Directions → Scan the data below for the string "şiiri". Show every line where it turns up.

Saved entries
□ □ □ □ □
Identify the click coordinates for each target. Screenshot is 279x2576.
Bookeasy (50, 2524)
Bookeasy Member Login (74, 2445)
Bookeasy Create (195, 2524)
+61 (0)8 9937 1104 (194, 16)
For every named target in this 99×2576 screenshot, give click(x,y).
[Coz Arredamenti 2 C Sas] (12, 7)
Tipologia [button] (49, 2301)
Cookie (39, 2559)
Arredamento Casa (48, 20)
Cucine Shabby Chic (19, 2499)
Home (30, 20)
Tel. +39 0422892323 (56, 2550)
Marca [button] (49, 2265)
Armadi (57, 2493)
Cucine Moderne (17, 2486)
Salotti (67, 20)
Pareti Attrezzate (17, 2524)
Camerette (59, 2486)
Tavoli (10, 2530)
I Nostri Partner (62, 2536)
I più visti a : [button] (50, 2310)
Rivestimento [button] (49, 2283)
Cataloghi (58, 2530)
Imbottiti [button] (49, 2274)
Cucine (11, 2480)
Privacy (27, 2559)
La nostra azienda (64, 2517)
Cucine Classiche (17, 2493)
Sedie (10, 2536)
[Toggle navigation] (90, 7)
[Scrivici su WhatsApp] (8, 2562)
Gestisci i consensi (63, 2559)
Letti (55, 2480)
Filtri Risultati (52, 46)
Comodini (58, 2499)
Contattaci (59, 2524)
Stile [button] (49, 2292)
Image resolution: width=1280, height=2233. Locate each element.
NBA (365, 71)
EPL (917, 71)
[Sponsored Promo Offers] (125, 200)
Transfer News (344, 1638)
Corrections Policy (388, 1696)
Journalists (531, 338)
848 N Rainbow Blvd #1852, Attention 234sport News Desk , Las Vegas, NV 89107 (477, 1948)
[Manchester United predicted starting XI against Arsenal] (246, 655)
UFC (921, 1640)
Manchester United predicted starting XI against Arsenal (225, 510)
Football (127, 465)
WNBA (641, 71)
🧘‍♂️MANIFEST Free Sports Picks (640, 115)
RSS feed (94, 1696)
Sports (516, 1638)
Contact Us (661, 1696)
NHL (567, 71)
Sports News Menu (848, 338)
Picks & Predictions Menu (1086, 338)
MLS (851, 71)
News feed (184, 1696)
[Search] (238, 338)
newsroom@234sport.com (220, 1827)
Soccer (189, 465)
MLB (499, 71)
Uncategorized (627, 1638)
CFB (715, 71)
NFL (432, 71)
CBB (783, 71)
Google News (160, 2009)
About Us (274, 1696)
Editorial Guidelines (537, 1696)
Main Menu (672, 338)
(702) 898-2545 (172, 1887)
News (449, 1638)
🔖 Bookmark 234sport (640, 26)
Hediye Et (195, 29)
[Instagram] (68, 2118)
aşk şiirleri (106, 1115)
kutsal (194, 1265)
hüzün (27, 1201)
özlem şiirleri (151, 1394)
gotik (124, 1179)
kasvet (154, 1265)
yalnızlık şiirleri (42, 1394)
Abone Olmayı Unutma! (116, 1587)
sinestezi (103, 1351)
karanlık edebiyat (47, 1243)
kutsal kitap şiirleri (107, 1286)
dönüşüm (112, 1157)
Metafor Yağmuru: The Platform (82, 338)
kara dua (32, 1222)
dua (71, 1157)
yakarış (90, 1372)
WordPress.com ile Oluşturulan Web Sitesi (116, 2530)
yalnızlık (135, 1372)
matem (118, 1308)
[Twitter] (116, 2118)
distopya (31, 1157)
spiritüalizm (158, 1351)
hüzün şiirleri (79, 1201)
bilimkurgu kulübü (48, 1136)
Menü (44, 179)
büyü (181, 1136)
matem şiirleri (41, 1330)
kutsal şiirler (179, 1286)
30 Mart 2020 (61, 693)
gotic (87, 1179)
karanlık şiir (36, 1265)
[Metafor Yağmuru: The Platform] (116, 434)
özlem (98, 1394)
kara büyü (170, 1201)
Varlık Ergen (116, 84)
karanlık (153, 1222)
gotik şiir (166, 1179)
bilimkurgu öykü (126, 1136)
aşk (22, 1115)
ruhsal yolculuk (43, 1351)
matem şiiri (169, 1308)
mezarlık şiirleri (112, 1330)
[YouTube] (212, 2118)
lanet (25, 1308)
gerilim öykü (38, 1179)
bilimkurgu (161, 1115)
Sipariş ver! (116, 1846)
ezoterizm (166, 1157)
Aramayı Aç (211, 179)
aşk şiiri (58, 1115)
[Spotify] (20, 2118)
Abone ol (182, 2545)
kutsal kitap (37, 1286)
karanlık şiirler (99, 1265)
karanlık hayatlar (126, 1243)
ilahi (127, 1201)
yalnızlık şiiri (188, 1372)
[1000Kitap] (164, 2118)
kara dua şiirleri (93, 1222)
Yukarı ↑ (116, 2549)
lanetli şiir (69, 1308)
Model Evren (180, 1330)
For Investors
□ □ □ □ □
Output for this task →
matem şiiri (169, 1308)
aşk şiiri (58, 1115)
yalnızlık şiiri (188, 1372)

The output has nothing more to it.